**Excerpt**
A long Twitter thread from sysls breaks down what tends to go wrong in long-running autonomous coding workflows, and why a “harness” (an orchestration layer around agents) increasingly looks like table stakes rather than a nice-to-have. The post, How To Solve Problems Of Long Running, Autonomous Agentic Engineering Workflows, isn’t a generic prompt list—it’s a phase-by-phase inventory of failure modes that show up once tasks span multiple sessions and millions of tokens.
A taxonomy of agent failure modes (and where they happen)
The thread organizes issues across the lifecycle of an agentic task:
- Pre-task context gaps: Agents can start work without resolving missing or contradictory information, then propagate wrong assumptions.
- Planning misfires: Even when “stupidity” is less common, misalignment—choosing an incorrect “attack vector” because requirements were misread—still drives incorrect implementations. sysls emphasizes ensuring the agent has broad repo coverage before planning and reducing contradictory repo state.
- Execution under context pressure: The thread calls out context exhaustion (“context anxiety”) as a primary driver of sloppy outcomes in long sessions, and suggests session handoffs as a form of compaction—done with repo-aware fidelity rather than provider-native summarization.

**Material**

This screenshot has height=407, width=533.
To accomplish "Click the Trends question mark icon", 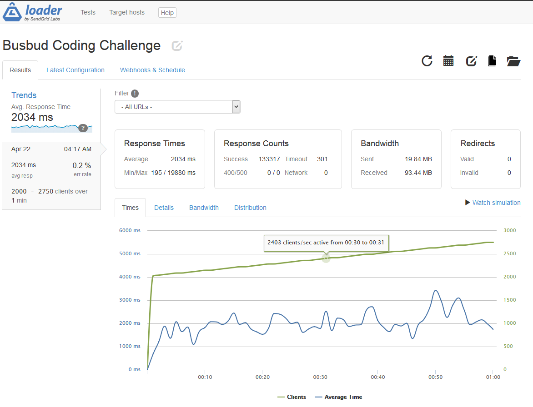I will click(x=83, y=128).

**Your instructions**
In the text on agent failure modes, what is named as a primary driver of sloppy outcomes in long sessions?

**Correct result**
Context exhaustion, which the thread calls "context anxiety."